* Supplied information *

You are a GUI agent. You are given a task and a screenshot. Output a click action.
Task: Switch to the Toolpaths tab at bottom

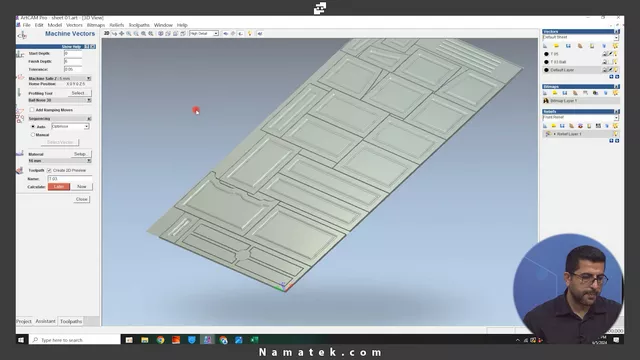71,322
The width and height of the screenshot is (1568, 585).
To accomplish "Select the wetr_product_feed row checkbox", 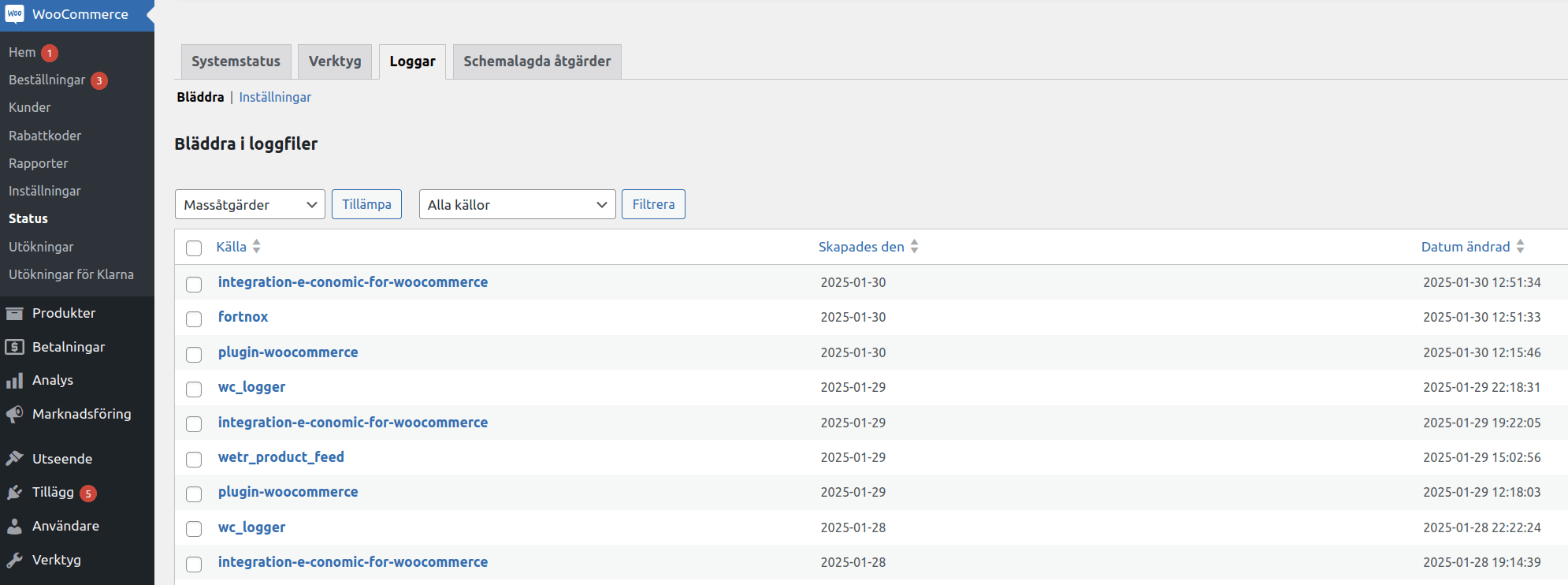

* Prompt *
Before printing anything, remove the pictures; then print all the records exactly.

* Response to this exercise *
You are a GUI agent. You are given a task and a screenshot. Output a click action.
Task: Switch to the Toolpaths tab at bottom

71,322
The width and height of the screenshot is (1568, 585).
To accomplish "Select the wetr_product_feed row checkbox", 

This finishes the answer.